Saturday, October 04, 2014

There is really nothing new on the ebola front today.

I know that Mali has yet to close its border with guinea, but I thought the Mali must have be now. I was wrong.

Mali struggles to filter passengers from Ebola-hit Guinea. Mali is another poor West African country. When I there in 1996, Mali had the 4th lowest per capita income in the world at roughly 230USD per person. Back then our party crossed the border from Guinea into Mali without even being stopped at the border. Of course that one road from Guinean bush to Malian bush is now well patrolled.

Oddly, it seems likely that our Guinean guide may have crossed into Mali on one of the forested dirt 'roads' linking the two countries.

You ask for a forested route, and the Guineans happily oblige.

That's the rub. While Mali has no reported cases of ebola, the barriers to get into the country are pretty porous.

IF the current outbreak spreads to any neighboring country, Mali, Ivory Coast, and Ghana, seem the likeliest candidates.

Ivory Coast has had cases in chimpanzees, and a primate researcher there contracted the only known human case of the Tae Forest strain of ebolavirus.

Ghana is next door and bats there have been shown to have ebola antigens. Lest you think this a new phenomenon, it is not. CDC report of 2008 on non-migratory fruit bats in Ghana.

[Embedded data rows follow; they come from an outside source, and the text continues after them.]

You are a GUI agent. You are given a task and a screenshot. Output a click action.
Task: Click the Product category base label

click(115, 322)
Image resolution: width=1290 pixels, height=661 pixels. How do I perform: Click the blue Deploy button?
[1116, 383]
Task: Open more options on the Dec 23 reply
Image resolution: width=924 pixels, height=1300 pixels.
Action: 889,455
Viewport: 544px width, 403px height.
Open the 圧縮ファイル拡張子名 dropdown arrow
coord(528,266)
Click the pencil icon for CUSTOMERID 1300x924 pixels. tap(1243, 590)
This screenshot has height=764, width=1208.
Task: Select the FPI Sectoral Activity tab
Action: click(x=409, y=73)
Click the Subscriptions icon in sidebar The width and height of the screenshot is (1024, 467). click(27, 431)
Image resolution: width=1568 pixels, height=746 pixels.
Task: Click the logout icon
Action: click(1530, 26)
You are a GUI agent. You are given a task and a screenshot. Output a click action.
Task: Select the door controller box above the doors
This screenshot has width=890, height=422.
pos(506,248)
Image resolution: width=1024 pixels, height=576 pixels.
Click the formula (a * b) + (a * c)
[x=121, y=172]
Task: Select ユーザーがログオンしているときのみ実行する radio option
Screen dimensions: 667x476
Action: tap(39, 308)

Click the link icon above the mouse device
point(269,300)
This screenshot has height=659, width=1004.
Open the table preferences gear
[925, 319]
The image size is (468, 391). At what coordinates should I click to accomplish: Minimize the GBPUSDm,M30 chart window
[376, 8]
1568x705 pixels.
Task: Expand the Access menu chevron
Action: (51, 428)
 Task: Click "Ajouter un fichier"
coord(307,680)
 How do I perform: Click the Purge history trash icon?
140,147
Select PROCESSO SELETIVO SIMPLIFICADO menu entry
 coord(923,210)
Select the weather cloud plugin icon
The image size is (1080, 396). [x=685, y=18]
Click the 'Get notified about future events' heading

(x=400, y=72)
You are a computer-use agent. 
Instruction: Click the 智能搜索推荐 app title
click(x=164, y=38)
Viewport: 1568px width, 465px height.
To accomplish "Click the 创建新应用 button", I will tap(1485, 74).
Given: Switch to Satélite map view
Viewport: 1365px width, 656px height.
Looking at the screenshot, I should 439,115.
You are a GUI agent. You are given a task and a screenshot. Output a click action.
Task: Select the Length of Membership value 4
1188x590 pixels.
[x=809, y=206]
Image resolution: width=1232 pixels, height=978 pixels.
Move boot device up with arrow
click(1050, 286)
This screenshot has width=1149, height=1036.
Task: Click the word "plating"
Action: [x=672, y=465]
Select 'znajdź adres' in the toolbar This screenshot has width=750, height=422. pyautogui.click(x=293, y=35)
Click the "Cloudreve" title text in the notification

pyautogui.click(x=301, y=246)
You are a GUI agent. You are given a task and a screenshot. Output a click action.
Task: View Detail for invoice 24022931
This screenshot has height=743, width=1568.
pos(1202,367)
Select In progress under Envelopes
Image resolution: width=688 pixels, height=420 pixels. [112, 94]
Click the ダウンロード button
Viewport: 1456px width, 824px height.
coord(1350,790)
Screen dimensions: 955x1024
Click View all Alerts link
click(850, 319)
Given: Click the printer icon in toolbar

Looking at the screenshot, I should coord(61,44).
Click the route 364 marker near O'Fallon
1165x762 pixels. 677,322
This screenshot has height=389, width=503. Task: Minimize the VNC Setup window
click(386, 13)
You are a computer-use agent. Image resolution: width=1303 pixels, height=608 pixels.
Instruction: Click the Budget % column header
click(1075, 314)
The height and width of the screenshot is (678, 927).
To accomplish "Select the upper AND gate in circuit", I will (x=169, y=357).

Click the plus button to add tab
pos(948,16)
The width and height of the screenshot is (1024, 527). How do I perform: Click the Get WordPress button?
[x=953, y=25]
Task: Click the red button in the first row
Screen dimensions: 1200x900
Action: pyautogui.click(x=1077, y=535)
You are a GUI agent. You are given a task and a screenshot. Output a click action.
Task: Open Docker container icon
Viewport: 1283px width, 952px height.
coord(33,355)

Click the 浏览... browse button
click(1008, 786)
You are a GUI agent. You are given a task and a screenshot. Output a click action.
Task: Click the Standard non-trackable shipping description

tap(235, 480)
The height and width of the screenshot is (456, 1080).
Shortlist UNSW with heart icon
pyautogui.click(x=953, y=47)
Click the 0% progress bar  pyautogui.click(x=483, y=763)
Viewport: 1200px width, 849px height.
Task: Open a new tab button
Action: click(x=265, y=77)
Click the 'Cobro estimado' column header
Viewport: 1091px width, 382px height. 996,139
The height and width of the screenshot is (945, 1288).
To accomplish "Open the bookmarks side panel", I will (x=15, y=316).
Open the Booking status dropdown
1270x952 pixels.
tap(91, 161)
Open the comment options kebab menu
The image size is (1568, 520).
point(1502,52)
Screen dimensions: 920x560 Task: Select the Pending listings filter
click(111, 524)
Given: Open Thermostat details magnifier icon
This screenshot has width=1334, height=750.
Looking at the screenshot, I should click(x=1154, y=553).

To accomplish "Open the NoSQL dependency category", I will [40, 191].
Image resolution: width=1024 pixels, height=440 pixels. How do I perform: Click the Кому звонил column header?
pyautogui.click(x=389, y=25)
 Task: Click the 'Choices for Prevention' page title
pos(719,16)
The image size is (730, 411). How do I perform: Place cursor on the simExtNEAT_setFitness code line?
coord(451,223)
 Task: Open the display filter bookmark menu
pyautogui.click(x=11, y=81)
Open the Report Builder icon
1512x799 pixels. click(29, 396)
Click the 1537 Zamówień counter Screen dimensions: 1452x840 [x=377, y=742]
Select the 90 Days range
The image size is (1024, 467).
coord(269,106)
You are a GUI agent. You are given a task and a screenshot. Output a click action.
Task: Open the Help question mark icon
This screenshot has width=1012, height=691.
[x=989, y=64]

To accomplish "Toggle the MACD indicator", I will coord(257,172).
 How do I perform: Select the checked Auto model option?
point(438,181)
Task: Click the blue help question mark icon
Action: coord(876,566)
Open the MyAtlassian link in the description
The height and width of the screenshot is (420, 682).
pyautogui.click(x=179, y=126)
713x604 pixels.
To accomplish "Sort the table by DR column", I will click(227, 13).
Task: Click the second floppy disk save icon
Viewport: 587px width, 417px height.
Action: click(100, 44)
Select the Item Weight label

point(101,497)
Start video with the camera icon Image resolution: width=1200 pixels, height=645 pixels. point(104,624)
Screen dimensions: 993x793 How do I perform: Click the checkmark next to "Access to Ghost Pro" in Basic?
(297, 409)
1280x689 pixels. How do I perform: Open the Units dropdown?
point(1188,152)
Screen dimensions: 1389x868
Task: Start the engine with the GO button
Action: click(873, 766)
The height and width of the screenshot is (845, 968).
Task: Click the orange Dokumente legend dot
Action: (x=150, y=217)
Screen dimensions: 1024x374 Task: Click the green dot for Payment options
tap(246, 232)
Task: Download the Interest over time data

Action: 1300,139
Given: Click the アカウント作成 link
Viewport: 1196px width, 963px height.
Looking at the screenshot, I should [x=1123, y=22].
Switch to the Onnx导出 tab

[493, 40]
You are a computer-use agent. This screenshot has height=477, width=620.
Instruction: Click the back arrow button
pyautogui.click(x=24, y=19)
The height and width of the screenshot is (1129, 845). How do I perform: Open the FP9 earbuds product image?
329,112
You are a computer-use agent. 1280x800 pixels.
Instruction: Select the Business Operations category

Now here is something you might think unexpected. It is not new, but it does expand the range of filoviruses(the ebolas, and Marburg viruses).Ebola-like virus native to Europe discovered.

That brings the number of continents harboring filoviruses to three. Africa, Asia, and Europe.

I do not believe that I have used the term 'filoviruses' in this blog before. I have known the term since roughly the year 1995. As I have often stated I am not a medical or virology expert. I am simply a layperson with a promiscuous range of interests.